In all things of nature there is something of the marvelous ~Aristotle
This summer we have been getting up close and personal with the hummingbirds in the garden. Here in my little slice of heaven we have but one species, the ruby-throated hummingbird. But oh what a delight is this glittering bird.
They can be very elusive in spring, and this year they didn’t make an appearance until June, but they were worth the wait. Much of the reason we don’t see them right away is that the flowers they prefer in my garden don’t start blooming until almost summer. There are many flowers hummers love, but here you are sure to see a show if you plant monarda didyma. Just pull up a chair near a clump of monarda and the action takes place every 10 minutes or so.
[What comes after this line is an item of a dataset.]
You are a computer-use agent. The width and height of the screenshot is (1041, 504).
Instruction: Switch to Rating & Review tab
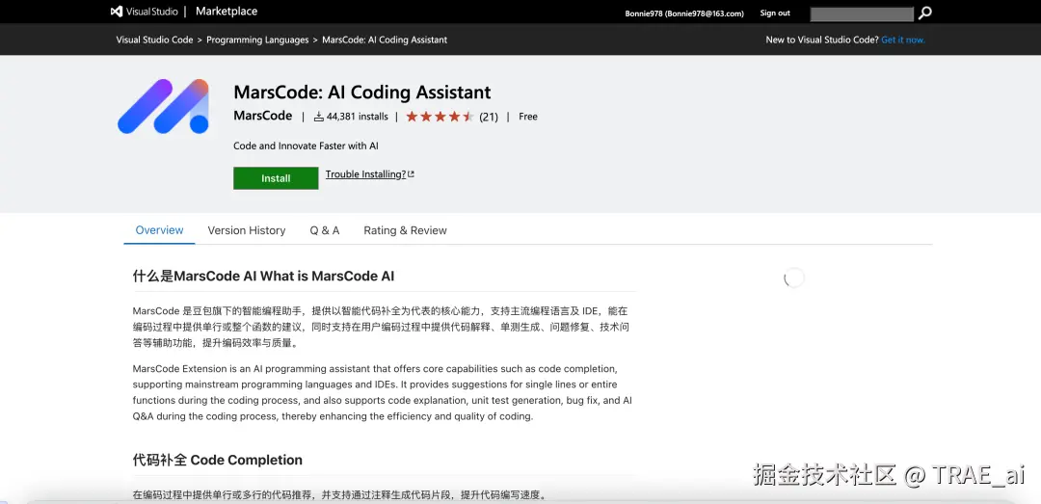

This year with all the rain the monarda has bloomed tall in large clumps and for much longer which has extended the viewing. I have a fabulous drift just outside my back window which makes for easier picture taking. Right next to this clump grows some tall phlox and echinacea which my hummers partake of as well.
The hummingbirds will actually make a circuit around the garden. I will see them go from the echinacea and mint flowers on the side of the house, round the front gardens to echinacea and phlox, move to the side gardens in search of special flowers, and then to the back gardens to the native honeysuckle and Obedient plants that are just blooming in several areas. I can actually see them flitting (or fighting-usually the males) about the back gardens hovering over the large drifts of the Obedient plants I purposefully planted.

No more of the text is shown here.